1. ^* Department of Pharmacology, New York University Medical Center, 550 First Avenue, New York, New York 10016, USA
2. ^† SUGEN Inc., 515 Galveston Drive, Redwood City, California 94063, USA

Abstract

THE mechanisms by which mitogenic G-protein-coupled receptors activate the MAP kinase signalling pathway are poorly understood. Candidate protein tyrosine kinases that link G-protein-coupled receptors with MAP kinase include Src family kinases¹, the epidermal growth factor receptor², Lyn and Syk³. Here we show that lysophosphatidic acid (LPA) and bradykinin induce tyrosine phosphorylation of Pyk2 and complex formation between Pyk2 and activated Src.

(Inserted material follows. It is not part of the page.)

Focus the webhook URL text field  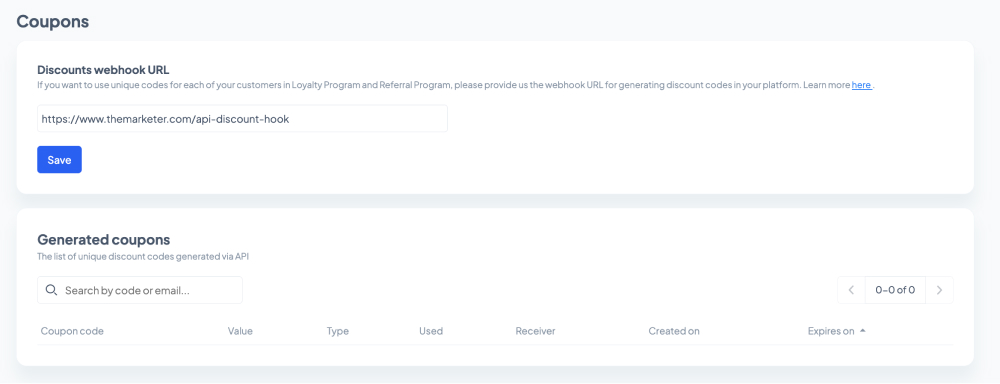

Moreover, tyrosine phosphorylation of Pyk2 leads to binding of the SH2 domain of Src to tyrosine 402 of Pyk2 and activation of Src. Transient overexpres-sion of a dominant interfering mutant of Pyk2 or the protein tyrosine kinase Csk reduces LPA- or bradykinin-induced activation of MAP kinase. LPA- or bradykinin-induced MAP kinase activation was also inhibited by overexpression of dominant interfering mutants of Grb2 and Sos. We propose that Pyk2 acts with Src to link G_i- and G_q-coupled receptors with Grb2 and Sos to activate the MAP kinase signalling pathway in PC12 cells.